State Rep. Wendy Thomas, D-Merrimack, sponsored House Bill 1427, which would take a step back and repeal authorization for OHRV trails in Henniker and any others currently allowed by previous legislation. That would include Back Lake Road in Pittsburg, Route 110 connector between Berlin and Jericho State Park, and others included in previous bills (including Senate Bill 250.)

“This is a hard restart,” Thomas said. “We have to start considering the private property owners who have not been considered in the past.”

Denise Vallee, Town Manager of Gorham, opposed the bill. She said her town is known for its trails.
“Our economy needs to have local control,” Vallee said.

The town is in the process of creating a new trails committee which would include abutters of trails, business owners, riders and will be “a really good cross-section of everyone involved,” Vallee said.

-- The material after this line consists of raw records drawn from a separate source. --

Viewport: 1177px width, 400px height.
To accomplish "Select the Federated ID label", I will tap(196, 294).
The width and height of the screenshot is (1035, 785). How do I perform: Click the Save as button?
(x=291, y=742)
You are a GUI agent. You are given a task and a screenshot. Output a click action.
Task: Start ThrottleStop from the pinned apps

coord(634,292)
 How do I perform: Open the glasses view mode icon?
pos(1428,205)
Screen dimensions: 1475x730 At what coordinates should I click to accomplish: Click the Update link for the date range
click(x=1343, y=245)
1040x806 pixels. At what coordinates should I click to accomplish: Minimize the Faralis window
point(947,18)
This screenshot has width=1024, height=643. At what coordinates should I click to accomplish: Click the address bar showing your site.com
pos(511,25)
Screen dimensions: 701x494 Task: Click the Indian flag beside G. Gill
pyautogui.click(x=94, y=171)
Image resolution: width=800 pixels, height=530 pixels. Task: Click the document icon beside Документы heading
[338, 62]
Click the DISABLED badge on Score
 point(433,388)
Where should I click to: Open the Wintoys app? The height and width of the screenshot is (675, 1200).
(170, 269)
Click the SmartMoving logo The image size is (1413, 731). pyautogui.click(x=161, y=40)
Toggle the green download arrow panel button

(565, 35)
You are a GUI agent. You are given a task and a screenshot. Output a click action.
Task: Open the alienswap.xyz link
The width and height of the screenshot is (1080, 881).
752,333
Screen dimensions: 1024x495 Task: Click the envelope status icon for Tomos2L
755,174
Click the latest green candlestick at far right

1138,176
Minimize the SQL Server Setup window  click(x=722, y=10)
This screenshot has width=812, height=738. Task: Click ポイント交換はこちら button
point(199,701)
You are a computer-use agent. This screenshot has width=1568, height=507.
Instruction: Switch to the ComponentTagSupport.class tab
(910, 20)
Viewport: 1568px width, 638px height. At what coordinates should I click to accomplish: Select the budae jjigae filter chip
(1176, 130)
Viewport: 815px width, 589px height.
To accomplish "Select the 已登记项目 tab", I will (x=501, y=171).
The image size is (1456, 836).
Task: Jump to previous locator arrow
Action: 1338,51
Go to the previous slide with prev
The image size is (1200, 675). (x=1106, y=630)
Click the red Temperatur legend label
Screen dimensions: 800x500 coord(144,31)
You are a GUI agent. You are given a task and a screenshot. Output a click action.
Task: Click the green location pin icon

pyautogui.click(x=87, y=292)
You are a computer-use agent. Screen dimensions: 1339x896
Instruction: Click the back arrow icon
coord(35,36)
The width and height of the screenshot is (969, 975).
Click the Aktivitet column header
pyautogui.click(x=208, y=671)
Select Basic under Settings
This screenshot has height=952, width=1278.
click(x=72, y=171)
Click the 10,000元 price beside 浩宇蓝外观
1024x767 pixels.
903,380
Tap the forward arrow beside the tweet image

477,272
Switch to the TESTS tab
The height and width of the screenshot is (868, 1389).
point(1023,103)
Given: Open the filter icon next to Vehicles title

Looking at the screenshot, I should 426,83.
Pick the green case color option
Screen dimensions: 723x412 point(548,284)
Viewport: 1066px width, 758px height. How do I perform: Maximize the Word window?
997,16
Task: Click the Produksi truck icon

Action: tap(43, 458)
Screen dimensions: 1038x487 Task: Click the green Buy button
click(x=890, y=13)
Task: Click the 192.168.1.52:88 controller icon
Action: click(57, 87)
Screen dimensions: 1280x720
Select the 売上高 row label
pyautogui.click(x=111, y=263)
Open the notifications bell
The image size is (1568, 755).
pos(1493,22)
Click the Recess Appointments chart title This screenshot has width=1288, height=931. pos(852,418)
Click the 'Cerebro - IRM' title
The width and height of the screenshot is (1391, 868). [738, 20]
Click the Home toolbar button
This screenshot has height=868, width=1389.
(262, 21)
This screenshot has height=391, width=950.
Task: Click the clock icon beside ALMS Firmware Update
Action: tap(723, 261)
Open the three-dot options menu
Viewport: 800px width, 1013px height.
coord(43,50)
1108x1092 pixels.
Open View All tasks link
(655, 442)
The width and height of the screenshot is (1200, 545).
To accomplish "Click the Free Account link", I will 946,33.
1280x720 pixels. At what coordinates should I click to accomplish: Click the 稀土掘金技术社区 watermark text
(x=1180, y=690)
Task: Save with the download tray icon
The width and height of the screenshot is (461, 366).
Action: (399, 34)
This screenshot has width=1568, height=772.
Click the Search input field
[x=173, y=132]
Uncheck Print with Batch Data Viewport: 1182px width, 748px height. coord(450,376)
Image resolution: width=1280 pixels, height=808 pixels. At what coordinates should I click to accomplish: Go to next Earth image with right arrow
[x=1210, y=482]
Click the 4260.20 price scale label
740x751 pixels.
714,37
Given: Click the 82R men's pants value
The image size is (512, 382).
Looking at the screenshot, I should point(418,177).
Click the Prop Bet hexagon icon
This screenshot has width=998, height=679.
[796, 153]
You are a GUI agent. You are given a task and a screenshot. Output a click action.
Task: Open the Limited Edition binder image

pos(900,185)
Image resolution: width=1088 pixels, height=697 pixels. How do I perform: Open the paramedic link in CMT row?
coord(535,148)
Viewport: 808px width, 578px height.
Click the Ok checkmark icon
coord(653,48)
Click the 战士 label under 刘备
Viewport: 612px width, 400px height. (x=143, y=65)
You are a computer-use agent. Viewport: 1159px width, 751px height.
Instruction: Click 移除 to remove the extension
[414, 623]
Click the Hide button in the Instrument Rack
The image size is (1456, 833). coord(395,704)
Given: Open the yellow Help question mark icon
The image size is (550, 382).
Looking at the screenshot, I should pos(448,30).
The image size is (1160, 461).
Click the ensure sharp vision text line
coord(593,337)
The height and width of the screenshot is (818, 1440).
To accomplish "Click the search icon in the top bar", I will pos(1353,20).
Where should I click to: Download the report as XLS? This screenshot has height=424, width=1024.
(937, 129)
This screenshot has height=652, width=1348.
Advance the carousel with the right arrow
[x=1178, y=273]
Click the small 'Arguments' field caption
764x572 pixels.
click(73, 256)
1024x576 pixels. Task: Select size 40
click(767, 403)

Berlin Mayor Paul Grenier asked the committee to send all the bills to a study committee.

“By now, you have heard about the economic benefit OHRVs have brought to our area,” Grenier said. He attributed a majority of the increase in rooms and meals taxes from 2000 and 2019 in Coos County to OHRV tourism.

“There are negative effects,” he conceded, “there are cowboys,” who modify their machines to make more noise.

 “We have worked hard to mitigate it,” Grenier said. “And it’s best to do this at the local level, if possible.”

The study committee could look at the pluses and minuses of OHRV use and trails, Grenier said.